Work to complete
Please write out the lines of the data below as a JSON list of strings, one string per line and no blank lines, beginning with the line that contains "Task: Open the 产污治污 dropdown" and continuing through the line that contains "click(43, 62)". Leave the pictures out of the list.

Provided entries
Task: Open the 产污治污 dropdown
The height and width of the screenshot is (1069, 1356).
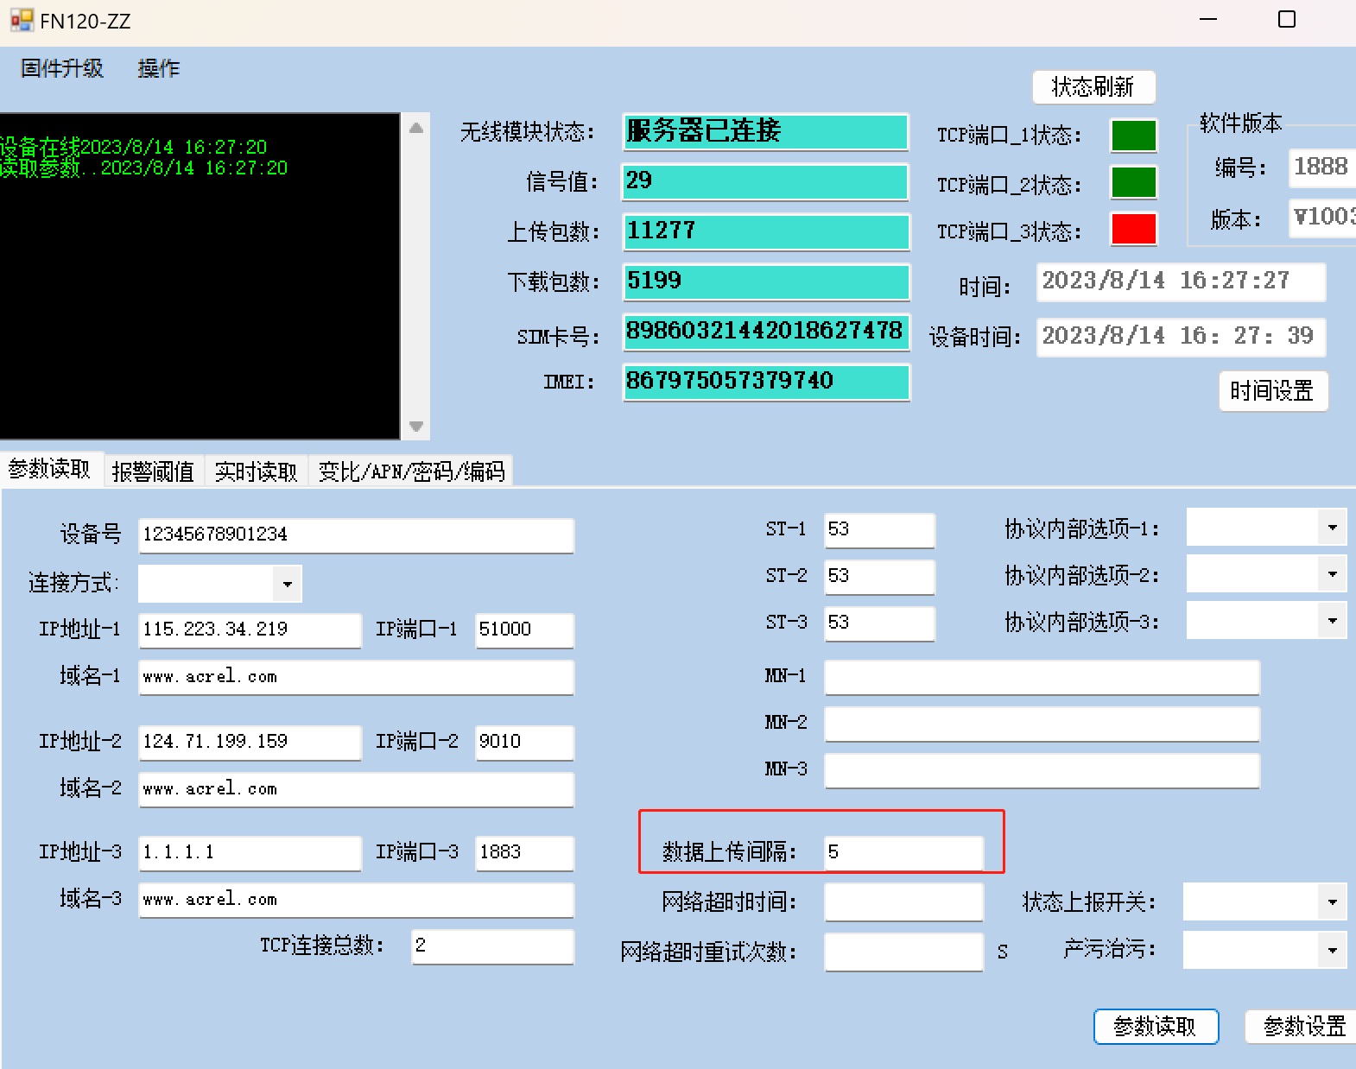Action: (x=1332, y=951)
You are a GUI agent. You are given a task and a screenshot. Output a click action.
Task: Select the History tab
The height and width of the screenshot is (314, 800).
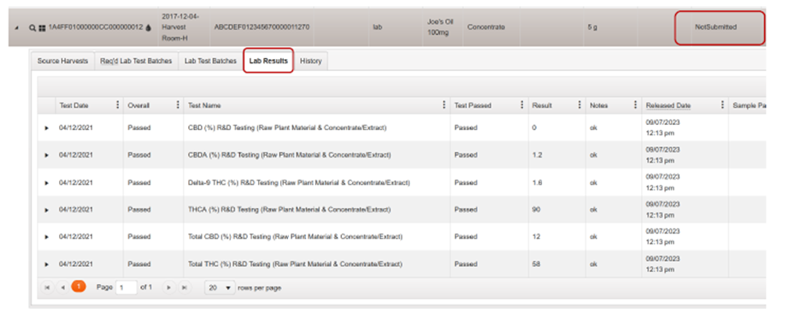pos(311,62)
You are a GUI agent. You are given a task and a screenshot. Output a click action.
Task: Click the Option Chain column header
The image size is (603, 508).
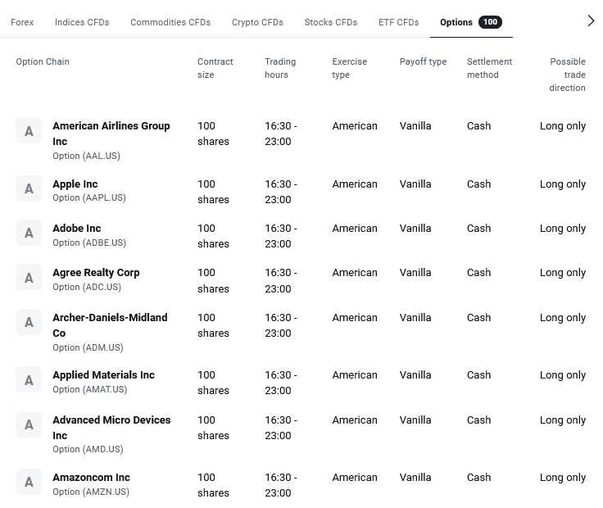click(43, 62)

...

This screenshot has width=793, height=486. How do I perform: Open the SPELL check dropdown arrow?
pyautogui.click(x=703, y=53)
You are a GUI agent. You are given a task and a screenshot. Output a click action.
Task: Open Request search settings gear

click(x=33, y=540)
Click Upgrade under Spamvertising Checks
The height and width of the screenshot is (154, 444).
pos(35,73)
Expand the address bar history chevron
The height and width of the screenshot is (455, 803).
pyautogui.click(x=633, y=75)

==

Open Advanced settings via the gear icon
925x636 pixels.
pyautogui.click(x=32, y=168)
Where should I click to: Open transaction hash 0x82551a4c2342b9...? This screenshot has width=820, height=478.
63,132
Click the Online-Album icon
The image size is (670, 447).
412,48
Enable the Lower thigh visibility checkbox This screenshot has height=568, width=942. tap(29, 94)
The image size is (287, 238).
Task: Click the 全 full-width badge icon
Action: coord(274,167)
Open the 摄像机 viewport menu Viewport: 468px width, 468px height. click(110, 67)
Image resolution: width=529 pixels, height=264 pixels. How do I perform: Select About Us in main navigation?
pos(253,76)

Final result
[
  "Task: Open the 产污治污 dropdown",
  "The height and width of the screenshot is (1069, 1356).",
  "Action: (x=1332, y=951)",
  "You are a GUI agent. You are given a task and a screenshot. Output a click action.",
  "Task: Select the History tab",
  "The height and width of the screenshot is (314, 800).",
  "pos(311,62)",
  "You are a GUI agent. You are given a task and a screenshot. Output a click action.",
  "Task: Click the Option Chain column header",
  "The image size is (603, 508).",
  "click(43, 62)"
]